RECORDS FOR THIS TASK =>
— BEGIN —
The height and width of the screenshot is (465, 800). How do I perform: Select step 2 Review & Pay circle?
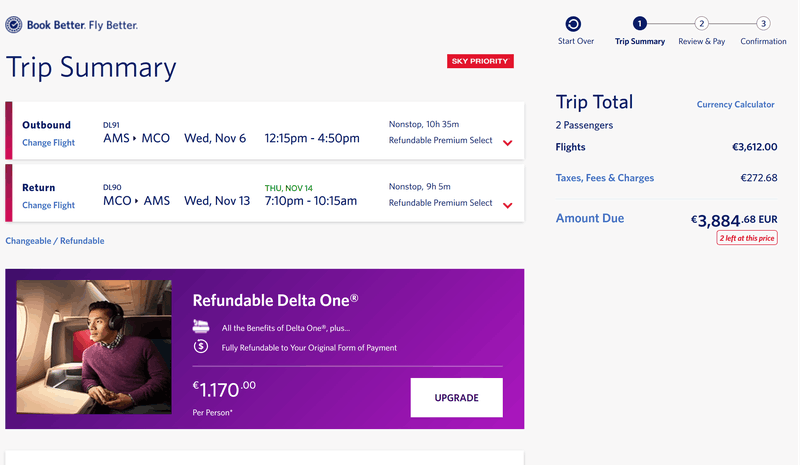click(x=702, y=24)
— END —
— BEGIN —
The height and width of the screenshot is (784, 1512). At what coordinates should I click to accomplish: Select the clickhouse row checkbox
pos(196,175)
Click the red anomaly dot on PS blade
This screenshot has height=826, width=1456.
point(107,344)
— END —
WHAT NEEDS TO BE DONE => Reproduce the material from the line containing "Click the red anomaly dot on PS blade" through the line containing "point(107,344)", both included, without any changes.

REPLY TO THE TASK =>
Click the red anomaly dot on PS blade
This screenshot has height=826, width=1456.
point(107,344)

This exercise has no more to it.